I extract Davis' essay at length. The length is necessary to contrast his "conservative" ability to think and dissect with most of the rest of our nation's now omnipresent irrationality:

 

 

The set of principles and policy agendas that [Russell] Kirk called “conservatism” bears virtually no resemblance to the ideology that exists under those auspices today.

 

[L]ibertarians are “utilitarian materialists,” says Kirk, whereas traditionalists believe in a “transcendent moral order.”

 

Libertarians are concerned principally with questions of free versus unfree, wealth versus poverty.

 

For traditionalists, the question of right versus wrong trumps all.

 

Either government stands on the side of Good against Evil, or else it declares itself neutral, and is therefore complicit with Evil. Those are our options[:]

 

 

Real progress consists in the movement of mankind toward the understanding of norms, and toward conformity to norms.

 

Real decadence consists in the movement of mankind away from the understanding of norms, and away from obedience to norms.

 

 

[T]he principal function of government is not to ensure the material security and comfort of its citizenry. It is, rather, to stave off immorality and social anarchy.

 

[Kirk] repeatedly quotes Burke’s definition of government as “a contrivance of human wisdom to provide for human wants.”

 

The government must stand with the True, the Good, and the Beautiful against the false, the evil, and the ugly.

 

“The libertarian thinks that this world is chiefly a stage for the swaggering ego,” Kirk observes, whereas

 

 

the conservative finds himself instead a pilgrim in a realm of mystery and wonder, where duty, discipline, and sacrifice are required—and where the reward is that love which passeth all understanding.

 

[T]he libertarian does not venerate ancient beliefs and customs, or the natural world, or his country, or the immortal spark in his fellow men.

 

The socialists at least declare the existence of some sort of moral order; the libertarians are quite bottomless.

 

 

[Kirk] wasn’t an adherent to laissez-faire capitalism.

 

These “servants of private corporations” make poor masters of the body politic as well.

 

“Too stupid to even glimpse the necessity for revering and obeying the law that shelters him from social revolution,” he writes in The Conservative Mind, “the capitalist lacks capacity sufficient for the administration of the society he has made his own.”

 

We shouldn’t expect the capitalist to understand the delicate web of customs, prejudices, and loyalties that comprise a healthy civilization.

 

He buys and sells the labor of others and gambles on their fortunes.
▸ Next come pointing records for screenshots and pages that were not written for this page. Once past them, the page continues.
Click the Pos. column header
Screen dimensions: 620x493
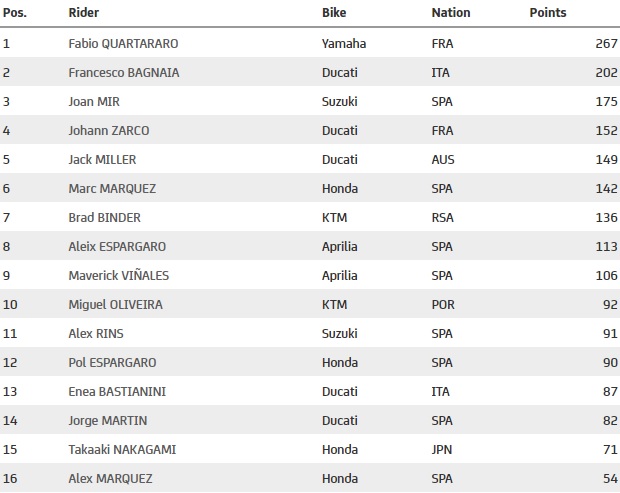tap(15, 13)
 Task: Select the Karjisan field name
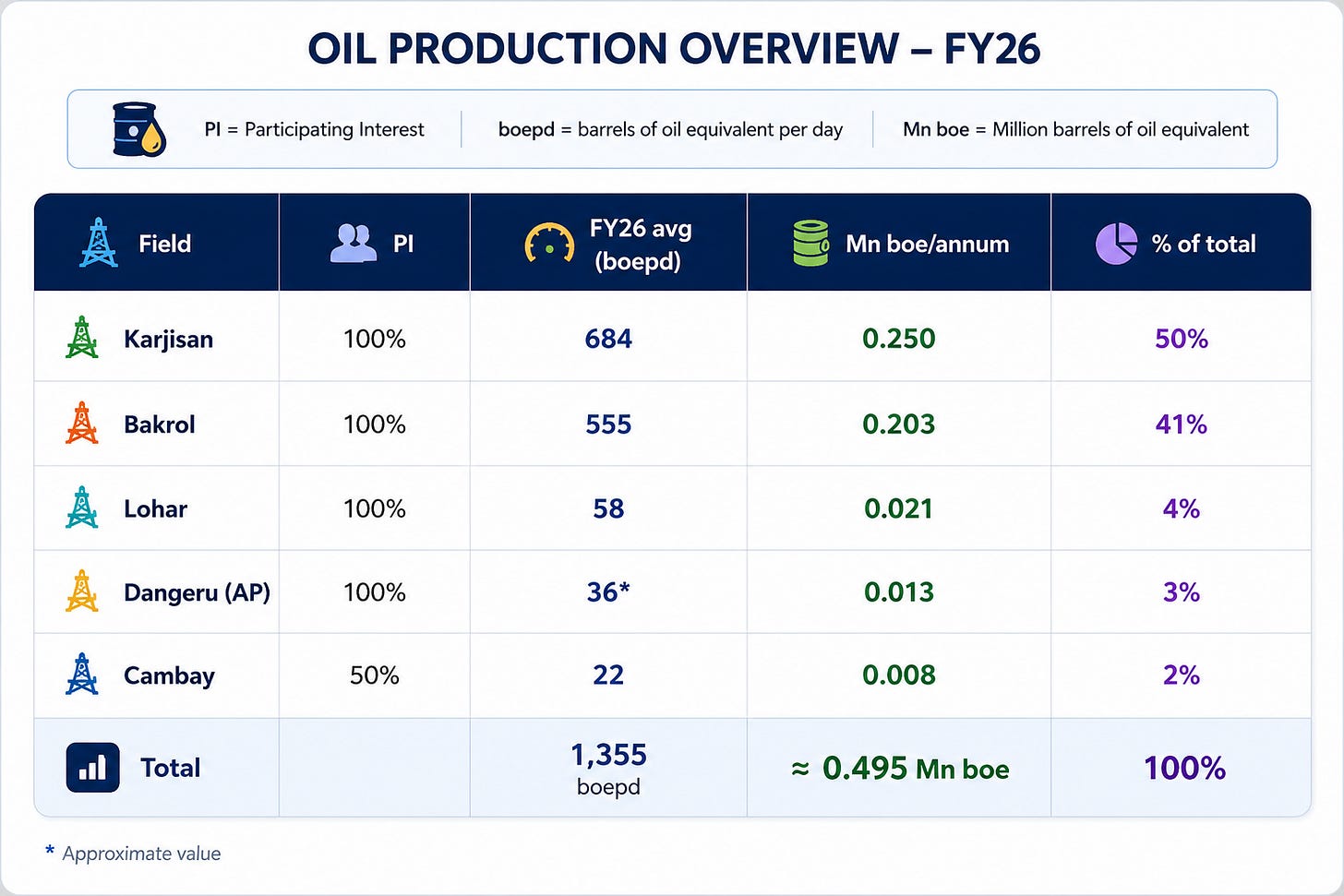[169, 339]
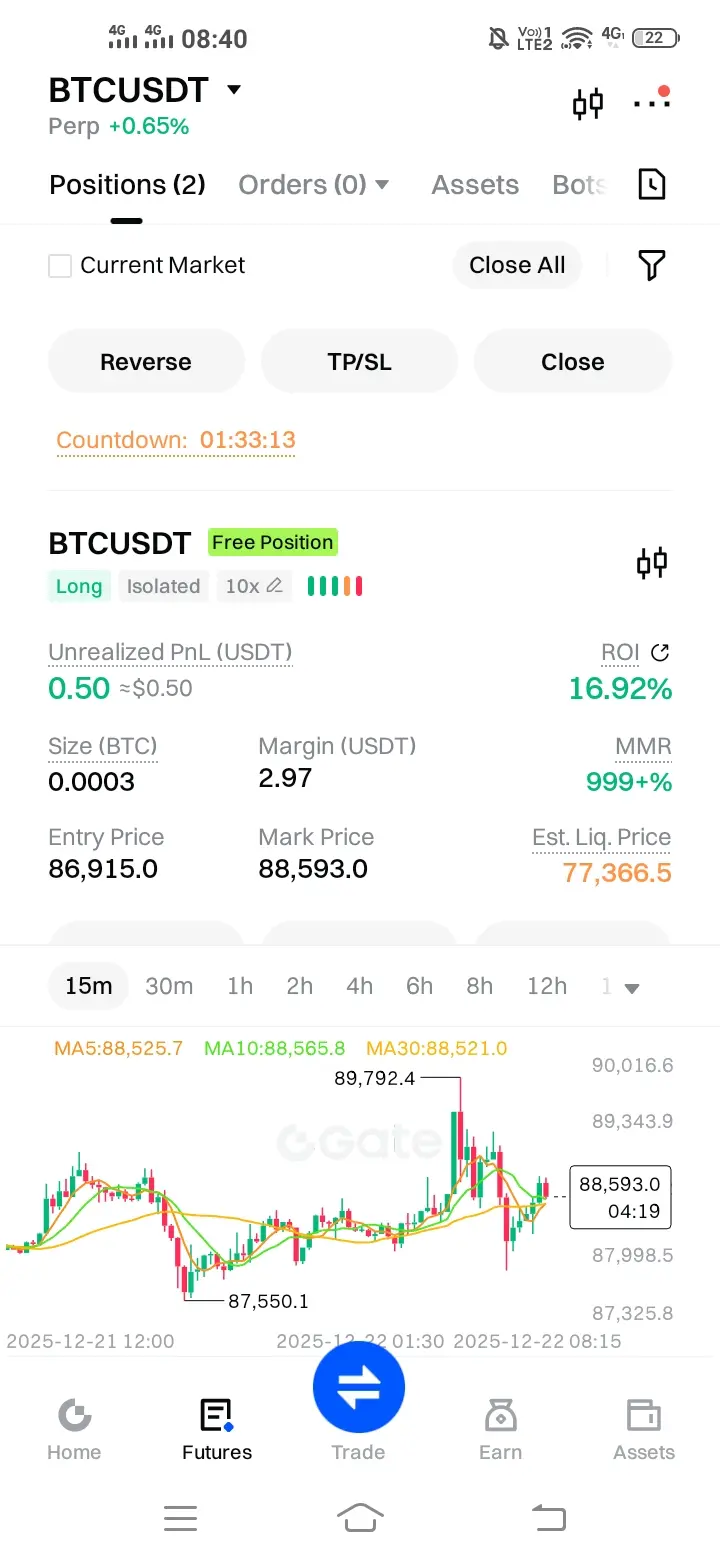Tap the ADL risk indicator bars
Viewport: 720px width, 1560px height.
click(x=334, y=586)
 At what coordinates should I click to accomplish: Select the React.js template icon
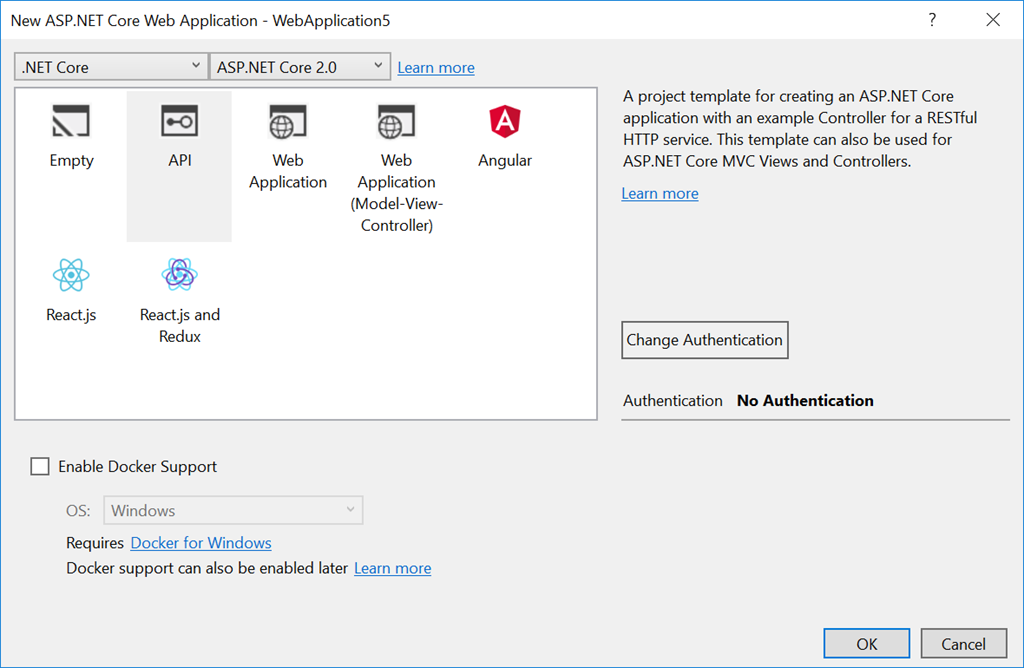pyautogui.click(x=71, y=275)
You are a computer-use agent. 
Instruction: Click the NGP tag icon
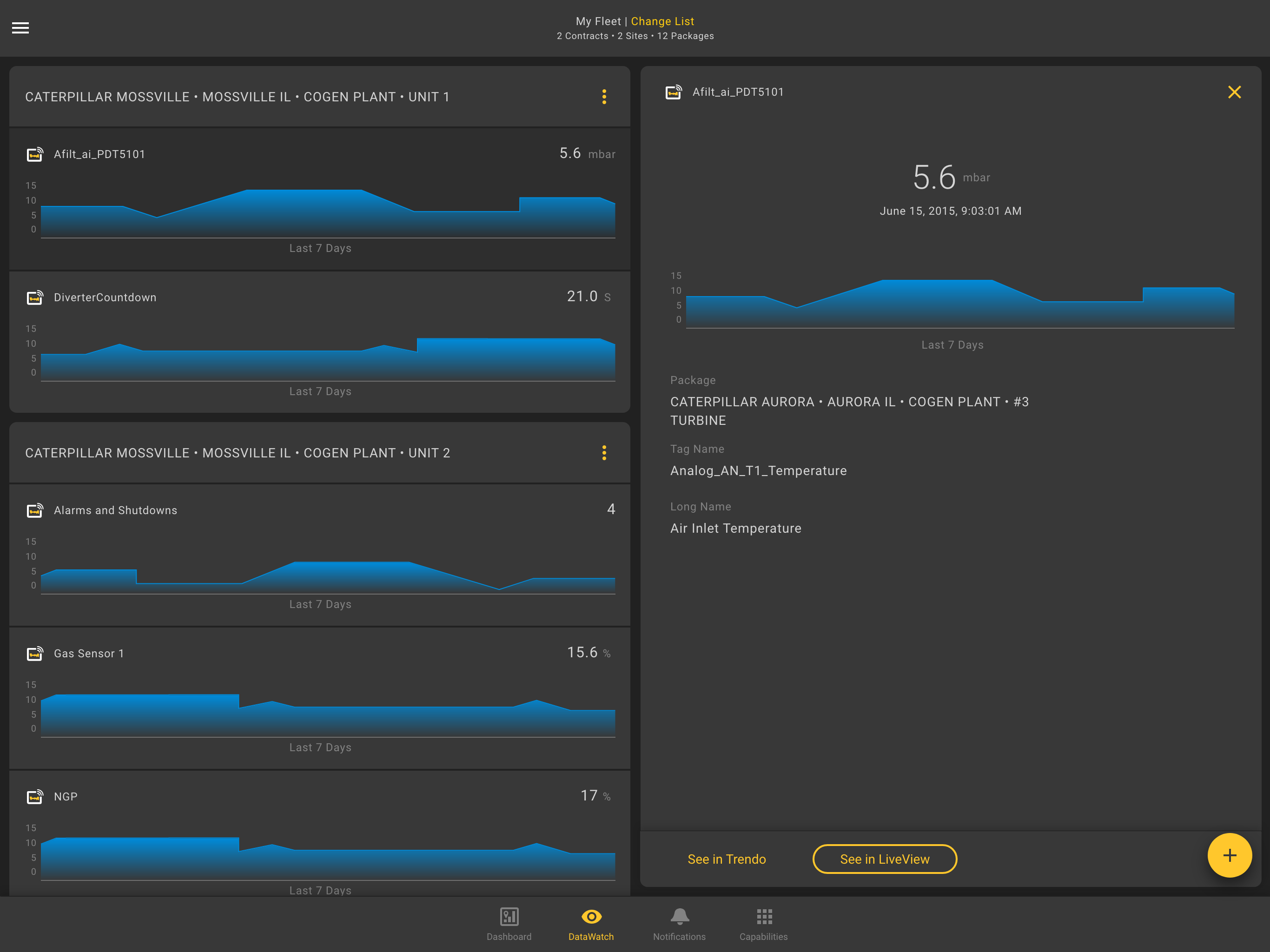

They’re not his neighbors or his countrymen, but his investments.

 

© 2019 Michael Warren Davis, The Radicalism of Russell Kirk, The American Conservative (10 April 2019) (extracts)

 

 

Davis continues with a point by point contrast of Russell Kirk's (historically genuine) conservatism with American Modernity's ethically vicious simulation of it.

 

 

The moral? — No Russell Kirks remain on the American front

 

Much to the detriment, I suspect, of the United States' long term survival potential.

 

As a closing aside, I smiled at Davis' inclusion of Kirk's point that socialists and true conservatives share a core concern for morality.

 

That's true.

 

It is why I — as an often suspected lefty — hold true conservatives in such high regard.